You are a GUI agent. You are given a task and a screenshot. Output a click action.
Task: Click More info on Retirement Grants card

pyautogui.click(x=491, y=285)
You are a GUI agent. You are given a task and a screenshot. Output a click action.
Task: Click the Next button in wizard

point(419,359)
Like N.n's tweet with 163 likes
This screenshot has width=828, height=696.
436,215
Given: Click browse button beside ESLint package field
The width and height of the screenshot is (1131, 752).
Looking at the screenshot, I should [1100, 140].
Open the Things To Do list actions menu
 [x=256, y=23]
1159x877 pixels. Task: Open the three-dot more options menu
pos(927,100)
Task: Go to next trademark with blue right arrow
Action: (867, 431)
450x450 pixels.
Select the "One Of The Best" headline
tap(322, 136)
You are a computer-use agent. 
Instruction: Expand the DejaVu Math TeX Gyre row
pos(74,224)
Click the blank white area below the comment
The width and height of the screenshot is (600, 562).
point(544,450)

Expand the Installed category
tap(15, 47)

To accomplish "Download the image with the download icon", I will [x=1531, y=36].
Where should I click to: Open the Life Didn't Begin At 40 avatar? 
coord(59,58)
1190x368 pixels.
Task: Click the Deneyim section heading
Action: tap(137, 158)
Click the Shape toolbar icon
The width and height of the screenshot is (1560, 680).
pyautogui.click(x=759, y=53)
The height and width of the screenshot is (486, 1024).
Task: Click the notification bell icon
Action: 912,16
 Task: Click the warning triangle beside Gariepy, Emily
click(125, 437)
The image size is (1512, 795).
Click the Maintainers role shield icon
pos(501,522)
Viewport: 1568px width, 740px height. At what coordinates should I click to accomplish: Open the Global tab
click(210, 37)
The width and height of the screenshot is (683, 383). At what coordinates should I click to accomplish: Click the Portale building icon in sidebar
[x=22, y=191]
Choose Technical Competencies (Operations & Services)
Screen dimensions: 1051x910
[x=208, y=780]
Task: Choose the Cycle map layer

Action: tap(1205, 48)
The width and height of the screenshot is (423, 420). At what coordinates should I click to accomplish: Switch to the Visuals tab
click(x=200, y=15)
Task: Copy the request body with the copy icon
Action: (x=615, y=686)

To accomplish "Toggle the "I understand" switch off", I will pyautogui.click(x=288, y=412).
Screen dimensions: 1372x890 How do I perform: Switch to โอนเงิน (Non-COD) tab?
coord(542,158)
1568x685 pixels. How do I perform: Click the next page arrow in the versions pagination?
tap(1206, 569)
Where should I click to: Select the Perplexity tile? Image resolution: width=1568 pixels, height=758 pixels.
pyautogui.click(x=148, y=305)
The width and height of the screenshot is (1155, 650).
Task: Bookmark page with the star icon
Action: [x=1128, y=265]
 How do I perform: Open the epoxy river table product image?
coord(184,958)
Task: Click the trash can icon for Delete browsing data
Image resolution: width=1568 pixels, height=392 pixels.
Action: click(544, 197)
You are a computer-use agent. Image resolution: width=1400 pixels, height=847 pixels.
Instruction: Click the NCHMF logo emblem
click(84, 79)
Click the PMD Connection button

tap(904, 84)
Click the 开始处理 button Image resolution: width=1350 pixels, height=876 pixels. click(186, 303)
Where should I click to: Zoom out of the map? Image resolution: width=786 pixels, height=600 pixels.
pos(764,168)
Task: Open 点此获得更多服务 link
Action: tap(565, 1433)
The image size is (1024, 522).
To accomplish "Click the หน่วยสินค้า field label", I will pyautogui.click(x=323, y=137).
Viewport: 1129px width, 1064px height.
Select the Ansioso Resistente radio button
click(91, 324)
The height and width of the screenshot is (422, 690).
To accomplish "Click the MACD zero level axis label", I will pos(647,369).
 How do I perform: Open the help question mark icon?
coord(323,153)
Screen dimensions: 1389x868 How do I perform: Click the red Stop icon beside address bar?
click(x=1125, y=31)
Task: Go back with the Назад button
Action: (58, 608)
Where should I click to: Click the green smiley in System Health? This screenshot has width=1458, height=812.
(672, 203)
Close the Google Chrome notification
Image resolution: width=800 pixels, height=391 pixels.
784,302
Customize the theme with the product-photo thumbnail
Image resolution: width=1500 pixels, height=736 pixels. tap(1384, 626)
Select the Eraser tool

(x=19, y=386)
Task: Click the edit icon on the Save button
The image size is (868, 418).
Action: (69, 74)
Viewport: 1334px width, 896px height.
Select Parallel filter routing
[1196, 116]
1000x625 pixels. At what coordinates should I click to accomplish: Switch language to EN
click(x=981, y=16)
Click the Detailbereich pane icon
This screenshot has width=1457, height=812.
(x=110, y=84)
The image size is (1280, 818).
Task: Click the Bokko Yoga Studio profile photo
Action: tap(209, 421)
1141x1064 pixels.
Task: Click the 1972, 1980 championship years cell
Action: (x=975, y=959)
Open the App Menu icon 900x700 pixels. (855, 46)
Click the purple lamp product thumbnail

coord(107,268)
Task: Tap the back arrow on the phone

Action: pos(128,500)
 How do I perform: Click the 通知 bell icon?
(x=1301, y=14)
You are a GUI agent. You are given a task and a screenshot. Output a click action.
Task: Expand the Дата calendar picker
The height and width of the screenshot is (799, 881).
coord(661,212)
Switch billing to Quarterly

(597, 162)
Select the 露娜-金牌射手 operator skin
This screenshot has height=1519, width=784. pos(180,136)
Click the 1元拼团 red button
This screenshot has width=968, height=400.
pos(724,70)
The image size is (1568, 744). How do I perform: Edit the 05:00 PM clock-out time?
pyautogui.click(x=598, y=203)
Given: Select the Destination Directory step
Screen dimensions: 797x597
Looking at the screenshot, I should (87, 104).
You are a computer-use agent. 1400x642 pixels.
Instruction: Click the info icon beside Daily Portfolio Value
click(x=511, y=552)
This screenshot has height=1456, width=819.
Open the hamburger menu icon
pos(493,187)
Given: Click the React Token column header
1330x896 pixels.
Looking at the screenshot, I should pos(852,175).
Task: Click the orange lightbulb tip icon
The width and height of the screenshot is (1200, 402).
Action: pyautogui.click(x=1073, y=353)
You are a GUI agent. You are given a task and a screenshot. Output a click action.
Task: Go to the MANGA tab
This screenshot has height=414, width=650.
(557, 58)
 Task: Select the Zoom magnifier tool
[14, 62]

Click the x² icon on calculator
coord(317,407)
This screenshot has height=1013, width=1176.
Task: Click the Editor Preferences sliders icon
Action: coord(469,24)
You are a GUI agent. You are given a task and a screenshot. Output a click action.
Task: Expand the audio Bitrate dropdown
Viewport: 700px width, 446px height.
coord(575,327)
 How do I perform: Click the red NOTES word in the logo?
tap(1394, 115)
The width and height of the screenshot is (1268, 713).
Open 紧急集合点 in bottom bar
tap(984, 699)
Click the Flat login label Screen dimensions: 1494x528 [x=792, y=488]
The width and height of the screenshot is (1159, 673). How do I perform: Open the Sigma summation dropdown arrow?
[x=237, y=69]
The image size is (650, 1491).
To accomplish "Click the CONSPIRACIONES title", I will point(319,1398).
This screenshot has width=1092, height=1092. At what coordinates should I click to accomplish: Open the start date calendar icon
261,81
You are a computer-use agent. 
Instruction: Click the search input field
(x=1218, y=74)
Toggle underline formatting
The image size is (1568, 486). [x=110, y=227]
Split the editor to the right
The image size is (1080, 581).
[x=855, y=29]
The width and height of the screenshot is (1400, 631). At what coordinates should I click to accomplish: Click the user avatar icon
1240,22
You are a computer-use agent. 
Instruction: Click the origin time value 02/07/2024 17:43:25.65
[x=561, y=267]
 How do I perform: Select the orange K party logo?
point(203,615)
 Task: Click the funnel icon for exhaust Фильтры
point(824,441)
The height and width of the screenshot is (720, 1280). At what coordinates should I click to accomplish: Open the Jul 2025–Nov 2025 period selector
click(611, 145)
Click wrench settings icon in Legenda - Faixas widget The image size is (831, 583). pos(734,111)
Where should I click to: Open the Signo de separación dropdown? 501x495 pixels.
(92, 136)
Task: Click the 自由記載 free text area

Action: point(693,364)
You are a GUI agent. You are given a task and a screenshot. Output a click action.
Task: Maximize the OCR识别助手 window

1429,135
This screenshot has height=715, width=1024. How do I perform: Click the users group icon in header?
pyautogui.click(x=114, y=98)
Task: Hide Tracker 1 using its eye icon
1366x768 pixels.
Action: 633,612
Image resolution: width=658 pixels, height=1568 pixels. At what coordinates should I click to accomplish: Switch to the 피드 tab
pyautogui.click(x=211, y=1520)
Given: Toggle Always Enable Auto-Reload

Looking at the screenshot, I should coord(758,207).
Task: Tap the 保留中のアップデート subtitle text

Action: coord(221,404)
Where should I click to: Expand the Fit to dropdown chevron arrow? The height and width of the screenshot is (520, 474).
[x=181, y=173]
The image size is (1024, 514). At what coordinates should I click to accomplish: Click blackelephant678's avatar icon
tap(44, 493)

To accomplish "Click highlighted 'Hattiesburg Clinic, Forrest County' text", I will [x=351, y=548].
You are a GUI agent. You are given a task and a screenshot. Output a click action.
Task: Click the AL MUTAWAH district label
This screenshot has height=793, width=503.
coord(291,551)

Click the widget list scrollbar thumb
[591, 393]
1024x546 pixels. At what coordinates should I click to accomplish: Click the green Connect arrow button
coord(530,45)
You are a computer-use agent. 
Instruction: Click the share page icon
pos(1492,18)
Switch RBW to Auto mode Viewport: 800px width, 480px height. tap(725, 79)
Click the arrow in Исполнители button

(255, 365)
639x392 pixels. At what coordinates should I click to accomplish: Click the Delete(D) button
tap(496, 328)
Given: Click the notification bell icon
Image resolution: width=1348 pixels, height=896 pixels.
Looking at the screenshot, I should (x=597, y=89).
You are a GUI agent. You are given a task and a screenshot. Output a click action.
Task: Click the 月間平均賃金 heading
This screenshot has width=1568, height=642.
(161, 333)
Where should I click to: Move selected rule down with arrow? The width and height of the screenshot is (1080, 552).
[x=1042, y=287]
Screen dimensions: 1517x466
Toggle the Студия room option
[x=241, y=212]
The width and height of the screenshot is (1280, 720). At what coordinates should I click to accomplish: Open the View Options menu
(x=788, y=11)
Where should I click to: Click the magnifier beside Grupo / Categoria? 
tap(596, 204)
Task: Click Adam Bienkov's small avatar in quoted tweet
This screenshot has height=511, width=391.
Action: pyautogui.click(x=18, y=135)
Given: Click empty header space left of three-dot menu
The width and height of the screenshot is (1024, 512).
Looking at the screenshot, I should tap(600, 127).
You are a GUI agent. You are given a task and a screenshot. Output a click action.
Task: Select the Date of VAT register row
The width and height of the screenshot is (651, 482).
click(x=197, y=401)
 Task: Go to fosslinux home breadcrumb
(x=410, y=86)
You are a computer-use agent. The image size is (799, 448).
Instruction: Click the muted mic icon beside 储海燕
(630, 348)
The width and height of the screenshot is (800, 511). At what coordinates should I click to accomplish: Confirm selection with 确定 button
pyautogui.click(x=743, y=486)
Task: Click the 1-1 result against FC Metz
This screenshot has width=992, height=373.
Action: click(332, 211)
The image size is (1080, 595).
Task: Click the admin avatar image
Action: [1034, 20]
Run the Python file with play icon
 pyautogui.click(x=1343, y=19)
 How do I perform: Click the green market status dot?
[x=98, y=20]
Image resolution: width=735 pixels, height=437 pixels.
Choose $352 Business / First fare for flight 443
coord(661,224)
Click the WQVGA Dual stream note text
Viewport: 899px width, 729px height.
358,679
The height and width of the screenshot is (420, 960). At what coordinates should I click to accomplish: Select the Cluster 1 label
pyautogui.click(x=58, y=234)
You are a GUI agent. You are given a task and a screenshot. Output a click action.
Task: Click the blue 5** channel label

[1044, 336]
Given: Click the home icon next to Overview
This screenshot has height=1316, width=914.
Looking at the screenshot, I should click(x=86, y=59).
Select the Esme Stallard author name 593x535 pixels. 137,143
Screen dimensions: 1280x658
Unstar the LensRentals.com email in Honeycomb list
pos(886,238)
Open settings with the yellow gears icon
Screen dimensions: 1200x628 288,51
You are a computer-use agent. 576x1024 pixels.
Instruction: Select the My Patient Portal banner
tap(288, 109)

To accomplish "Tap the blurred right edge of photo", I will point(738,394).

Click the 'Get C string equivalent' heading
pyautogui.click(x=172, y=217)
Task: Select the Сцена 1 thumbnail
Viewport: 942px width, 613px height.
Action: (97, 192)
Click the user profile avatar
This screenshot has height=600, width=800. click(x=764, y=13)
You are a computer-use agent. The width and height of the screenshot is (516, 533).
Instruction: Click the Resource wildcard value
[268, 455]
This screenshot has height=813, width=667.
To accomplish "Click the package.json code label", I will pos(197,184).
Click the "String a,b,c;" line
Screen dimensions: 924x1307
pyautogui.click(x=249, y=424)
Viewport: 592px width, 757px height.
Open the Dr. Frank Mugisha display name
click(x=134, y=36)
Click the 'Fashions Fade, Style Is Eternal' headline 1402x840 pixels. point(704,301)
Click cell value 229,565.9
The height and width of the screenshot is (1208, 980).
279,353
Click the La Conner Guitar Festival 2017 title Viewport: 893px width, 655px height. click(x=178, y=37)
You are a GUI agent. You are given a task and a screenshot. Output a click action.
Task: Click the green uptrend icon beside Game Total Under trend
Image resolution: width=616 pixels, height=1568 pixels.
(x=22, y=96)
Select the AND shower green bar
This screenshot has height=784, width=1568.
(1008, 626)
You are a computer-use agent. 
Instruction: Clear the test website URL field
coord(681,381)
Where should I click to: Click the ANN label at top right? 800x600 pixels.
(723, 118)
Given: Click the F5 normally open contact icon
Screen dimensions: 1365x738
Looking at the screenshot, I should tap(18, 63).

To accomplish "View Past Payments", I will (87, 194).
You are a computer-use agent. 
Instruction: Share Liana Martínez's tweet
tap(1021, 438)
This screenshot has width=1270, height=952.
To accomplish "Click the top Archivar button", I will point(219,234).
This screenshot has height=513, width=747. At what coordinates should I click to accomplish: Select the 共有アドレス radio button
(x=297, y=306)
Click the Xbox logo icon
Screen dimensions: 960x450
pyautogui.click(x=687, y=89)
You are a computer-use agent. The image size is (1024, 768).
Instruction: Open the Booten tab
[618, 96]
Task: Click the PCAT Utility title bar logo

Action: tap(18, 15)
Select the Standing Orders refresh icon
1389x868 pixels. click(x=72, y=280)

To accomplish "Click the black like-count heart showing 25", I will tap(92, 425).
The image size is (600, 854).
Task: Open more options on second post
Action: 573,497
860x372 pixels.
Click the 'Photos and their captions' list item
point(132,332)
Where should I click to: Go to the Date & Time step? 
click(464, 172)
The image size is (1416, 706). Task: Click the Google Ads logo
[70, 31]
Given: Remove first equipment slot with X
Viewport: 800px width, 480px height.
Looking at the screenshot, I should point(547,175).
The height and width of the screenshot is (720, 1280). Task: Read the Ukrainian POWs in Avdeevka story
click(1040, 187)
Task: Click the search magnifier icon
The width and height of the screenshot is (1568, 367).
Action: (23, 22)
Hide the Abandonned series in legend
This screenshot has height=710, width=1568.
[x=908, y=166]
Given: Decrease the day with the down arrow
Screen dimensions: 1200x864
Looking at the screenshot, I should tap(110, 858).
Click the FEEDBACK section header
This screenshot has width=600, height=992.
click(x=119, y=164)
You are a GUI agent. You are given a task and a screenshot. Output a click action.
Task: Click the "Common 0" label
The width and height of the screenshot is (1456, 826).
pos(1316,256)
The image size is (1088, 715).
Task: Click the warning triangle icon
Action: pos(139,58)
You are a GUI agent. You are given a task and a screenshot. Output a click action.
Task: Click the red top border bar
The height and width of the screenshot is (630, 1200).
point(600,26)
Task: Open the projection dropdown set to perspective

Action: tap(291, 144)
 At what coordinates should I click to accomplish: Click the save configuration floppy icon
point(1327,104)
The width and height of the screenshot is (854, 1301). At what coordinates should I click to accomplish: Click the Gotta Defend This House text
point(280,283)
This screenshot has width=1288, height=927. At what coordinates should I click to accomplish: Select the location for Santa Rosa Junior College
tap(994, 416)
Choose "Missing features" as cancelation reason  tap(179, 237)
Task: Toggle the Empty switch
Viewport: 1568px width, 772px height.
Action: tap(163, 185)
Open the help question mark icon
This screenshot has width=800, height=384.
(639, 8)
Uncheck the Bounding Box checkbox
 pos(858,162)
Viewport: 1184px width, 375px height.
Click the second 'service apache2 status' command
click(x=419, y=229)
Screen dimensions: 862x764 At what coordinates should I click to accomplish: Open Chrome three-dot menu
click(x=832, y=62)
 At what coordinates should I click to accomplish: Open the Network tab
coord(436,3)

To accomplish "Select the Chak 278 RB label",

+ + + + +

INSTRUCTIONS FOR THE TASK: The required output is the stretch of entries above from the line containing "Task: Click the green" through the line containing "This screenshot has width=1270, height=952.", reproduced exactly.

EXPECTED ANSWER:
Task: Click the green uptrend icon beside Game Total Under trend
Image resolution: width=616 pixels, height=1568 pixels.
(x=22, y=96)
Select the AND shower green bar
This screenshot has height=784, width=1568.
(1008, 626)
You are a computer-use agent. 
Instruction: Clear the test website URL field
coord(681,381)
Where should I click to: Click the ANN label at top right? 800x600 pixels.
(723, 118)
Given: Click the F5 normally open contact icon
Screen dimensions: 1365x738
Looking at the screenshot, I should tap(18, 63).

To accomplish "View Past Payments", I will (87, 194).
You are a computer-use agent. 
Instruction: Share Liana Martínez's tweet
tap(1021, 438)
This screenshot has width=1270, height=952.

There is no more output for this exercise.